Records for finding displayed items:

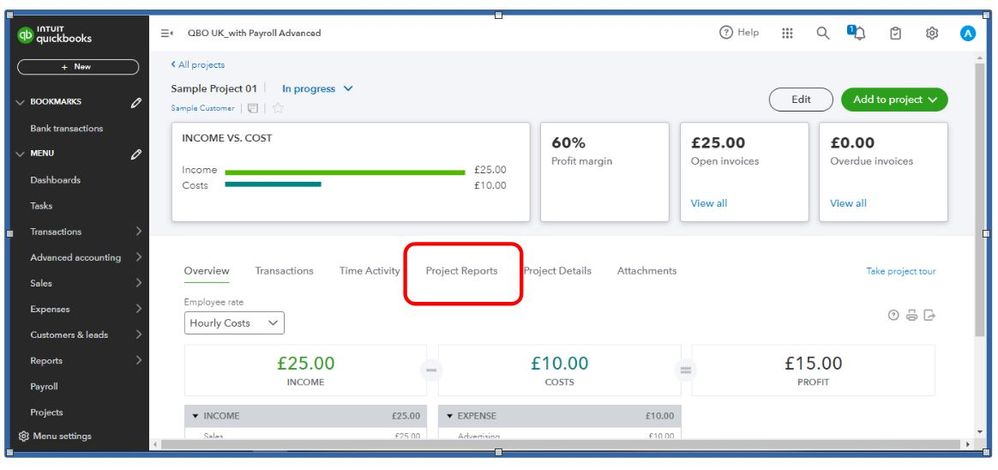Collapse the sidebar with the hamburger icon

coord(167,33)
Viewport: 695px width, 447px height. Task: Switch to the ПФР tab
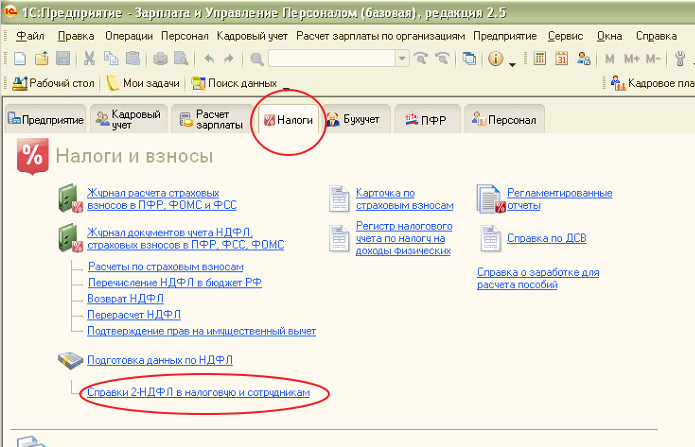[x=425, y=121]
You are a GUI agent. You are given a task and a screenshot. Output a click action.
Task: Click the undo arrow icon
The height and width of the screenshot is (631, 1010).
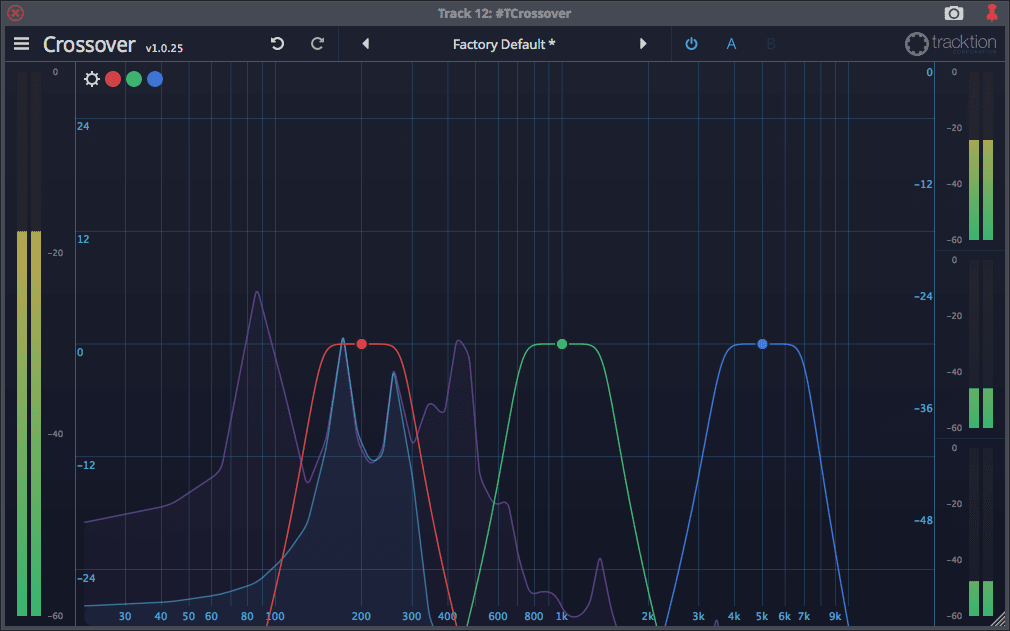[x=277, y=44]
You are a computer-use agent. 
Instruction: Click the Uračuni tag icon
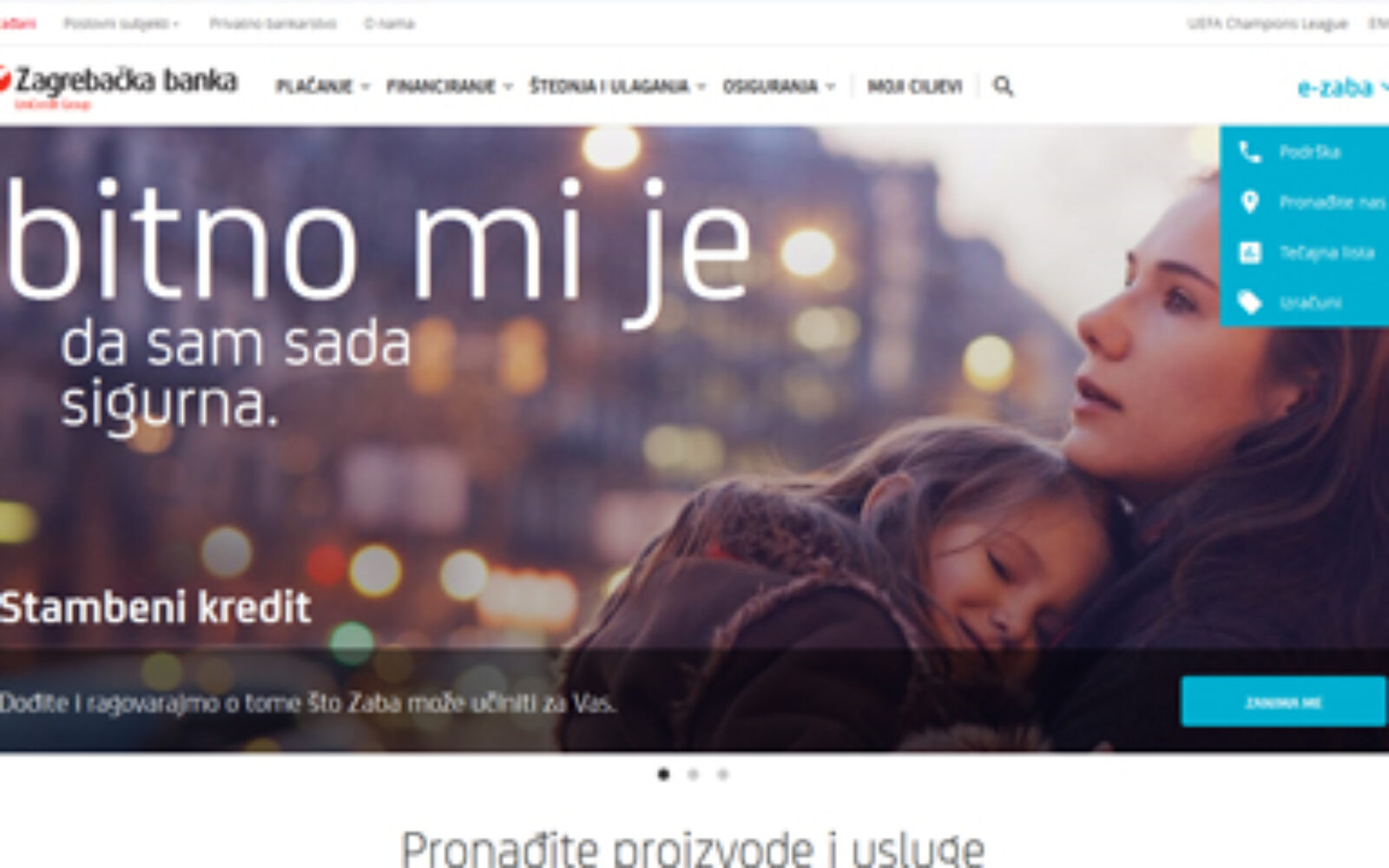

**What is needed**
Gather every line from the rows above that contains the string "width", copying each one out in full.

**Final result**
Viewport: 695px width, 447px height. Task: Switch to the ПФР tab
The height and width of the screenshot is (631, 1010).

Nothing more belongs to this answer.